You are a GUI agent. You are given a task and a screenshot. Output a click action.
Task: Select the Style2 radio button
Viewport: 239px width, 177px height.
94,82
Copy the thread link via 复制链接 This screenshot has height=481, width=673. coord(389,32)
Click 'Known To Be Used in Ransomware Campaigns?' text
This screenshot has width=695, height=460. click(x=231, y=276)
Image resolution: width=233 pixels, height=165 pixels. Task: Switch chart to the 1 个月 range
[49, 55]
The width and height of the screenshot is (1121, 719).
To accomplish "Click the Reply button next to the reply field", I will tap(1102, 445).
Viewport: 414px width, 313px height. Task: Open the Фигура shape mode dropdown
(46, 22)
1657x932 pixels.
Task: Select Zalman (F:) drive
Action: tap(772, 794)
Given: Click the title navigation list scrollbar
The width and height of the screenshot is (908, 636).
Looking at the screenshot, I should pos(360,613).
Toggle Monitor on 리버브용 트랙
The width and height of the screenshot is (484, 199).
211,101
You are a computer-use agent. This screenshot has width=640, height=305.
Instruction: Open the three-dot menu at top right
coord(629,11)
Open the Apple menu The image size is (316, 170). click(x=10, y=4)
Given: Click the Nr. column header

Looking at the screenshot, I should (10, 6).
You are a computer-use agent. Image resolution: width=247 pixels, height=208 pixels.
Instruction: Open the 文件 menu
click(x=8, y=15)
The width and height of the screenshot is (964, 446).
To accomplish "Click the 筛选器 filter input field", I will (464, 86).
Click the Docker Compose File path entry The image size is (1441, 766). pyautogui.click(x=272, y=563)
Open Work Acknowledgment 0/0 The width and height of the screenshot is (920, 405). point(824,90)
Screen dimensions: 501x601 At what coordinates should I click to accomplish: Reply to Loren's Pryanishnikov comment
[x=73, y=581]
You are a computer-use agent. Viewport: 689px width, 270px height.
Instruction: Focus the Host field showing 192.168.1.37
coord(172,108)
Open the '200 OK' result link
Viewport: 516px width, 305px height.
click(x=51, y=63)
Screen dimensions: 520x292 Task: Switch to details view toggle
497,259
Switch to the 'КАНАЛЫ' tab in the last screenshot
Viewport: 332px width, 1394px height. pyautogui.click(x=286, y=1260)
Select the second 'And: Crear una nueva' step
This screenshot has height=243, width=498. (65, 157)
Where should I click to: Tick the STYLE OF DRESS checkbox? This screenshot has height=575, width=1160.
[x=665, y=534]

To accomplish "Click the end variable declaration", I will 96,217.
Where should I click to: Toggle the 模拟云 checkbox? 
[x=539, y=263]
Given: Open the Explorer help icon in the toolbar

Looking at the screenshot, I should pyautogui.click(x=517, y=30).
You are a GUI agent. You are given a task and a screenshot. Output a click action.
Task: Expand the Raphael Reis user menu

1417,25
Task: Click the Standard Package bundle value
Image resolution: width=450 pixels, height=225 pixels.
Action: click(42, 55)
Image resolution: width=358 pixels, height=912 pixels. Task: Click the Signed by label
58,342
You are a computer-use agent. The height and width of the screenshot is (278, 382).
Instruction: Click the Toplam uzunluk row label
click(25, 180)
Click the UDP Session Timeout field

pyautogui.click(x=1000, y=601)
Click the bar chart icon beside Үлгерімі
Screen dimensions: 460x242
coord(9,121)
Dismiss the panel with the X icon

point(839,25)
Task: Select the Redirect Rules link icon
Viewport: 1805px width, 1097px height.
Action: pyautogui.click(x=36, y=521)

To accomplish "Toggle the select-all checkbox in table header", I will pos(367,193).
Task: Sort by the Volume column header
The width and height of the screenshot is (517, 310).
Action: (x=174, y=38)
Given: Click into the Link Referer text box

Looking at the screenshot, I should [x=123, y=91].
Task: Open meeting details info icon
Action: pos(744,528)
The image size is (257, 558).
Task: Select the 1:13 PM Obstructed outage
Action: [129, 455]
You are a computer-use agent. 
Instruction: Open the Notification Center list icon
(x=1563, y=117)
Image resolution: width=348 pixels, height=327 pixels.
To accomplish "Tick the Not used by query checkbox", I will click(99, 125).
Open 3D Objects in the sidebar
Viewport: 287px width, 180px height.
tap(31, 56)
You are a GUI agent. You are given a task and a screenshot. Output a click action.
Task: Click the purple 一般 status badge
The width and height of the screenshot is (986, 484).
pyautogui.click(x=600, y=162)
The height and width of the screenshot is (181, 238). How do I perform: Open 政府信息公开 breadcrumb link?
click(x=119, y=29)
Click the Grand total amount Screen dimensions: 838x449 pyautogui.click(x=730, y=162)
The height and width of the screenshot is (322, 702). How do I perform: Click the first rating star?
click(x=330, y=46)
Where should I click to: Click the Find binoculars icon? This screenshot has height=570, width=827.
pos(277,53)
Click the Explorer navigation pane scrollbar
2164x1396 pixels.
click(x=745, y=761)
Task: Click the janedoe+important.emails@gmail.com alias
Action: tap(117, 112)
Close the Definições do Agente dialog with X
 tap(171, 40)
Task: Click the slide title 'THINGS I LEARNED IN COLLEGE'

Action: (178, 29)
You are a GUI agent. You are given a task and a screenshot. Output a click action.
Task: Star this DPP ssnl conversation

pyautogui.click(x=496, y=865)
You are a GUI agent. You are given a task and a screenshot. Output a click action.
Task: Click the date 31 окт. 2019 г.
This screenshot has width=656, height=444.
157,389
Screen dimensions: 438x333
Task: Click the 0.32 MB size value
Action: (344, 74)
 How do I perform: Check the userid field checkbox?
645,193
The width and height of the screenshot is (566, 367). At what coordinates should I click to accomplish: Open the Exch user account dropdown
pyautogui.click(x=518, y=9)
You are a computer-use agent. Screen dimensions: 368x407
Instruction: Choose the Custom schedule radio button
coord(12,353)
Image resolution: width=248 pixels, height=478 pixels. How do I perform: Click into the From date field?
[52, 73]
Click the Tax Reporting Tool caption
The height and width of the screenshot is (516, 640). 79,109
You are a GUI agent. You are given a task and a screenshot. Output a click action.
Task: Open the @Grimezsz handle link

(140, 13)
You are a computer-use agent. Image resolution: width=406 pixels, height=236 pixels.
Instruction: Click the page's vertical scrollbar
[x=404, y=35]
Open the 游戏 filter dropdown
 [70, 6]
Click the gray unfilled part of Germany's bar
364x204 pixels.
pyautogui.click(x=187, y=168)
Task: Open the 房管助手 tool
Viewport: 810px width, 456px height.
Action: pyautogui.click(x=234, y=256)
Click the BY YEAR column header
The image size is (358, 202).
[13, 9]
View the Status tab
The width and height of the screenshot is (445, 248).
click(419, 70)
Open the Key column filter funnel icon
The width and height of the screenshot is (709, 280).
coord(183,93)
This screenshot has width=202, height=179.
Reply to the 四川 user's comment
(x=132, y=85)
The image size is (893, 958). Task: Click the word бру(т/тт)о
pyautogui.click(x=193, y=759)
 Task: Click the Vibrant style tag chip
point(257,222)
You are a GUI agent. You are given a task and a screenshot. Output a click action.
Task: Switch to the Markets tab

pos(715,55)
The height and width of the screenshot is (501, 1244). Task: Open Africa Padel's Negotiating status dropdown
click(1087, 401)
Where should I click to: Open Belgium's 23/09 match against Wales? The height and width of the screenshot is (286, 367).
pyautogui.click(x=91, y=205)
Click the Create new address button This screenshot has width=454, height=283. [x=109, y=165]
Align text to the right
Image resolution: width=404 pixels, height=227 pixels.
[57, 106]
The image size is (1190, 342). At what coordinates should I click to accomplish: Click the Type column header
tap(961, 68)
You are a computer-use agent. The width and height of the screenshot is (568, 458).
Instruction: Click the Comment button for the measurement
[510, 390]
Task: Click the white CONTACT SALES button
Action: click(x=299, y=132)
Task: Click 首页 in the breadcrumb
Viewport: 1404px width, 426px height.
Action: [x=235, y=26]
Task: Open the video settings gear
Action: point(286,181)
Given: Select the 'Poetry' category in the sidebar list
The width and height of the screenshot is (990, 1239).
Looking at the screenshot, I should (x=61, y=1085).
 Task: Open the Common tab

::::::::::

■ EXERCISE OBJECTIVE
Print the data above word for word, from its first line through the line that contains "Action: tap(772, 794)", including that line.

■ FINAL RESULT
You are a GUI agent. You are given a task and a screenshot. Output a click action.
Task: Select the Style2 radio button
Viewport: 239px width, 177px height.
94,82
Copy the thread link via 复制链接 This screenshot has height=481, width=673. coord(389,32)
Click 'Known To Be Used in Ransomware Campaigns?' text
This screenshot has width=695, height=460. click(x=231, y=276)
Image resolution: width=233 pixels, height=165 pixels. Task: Switch chart to the 1 个月 range
[49, 55]
The width and height of the screenshot is (1121, 719).
To accomplish "Click the Reply button next to the reply field", I will tap(1102, 445).
Viewport: 414px width, 313px height. Task: Open the Фигура shape mode dropdown
(46, 22)
1657x932 pixels.
Task: Select Zalman (F:) drive
Action: tap(772, 794)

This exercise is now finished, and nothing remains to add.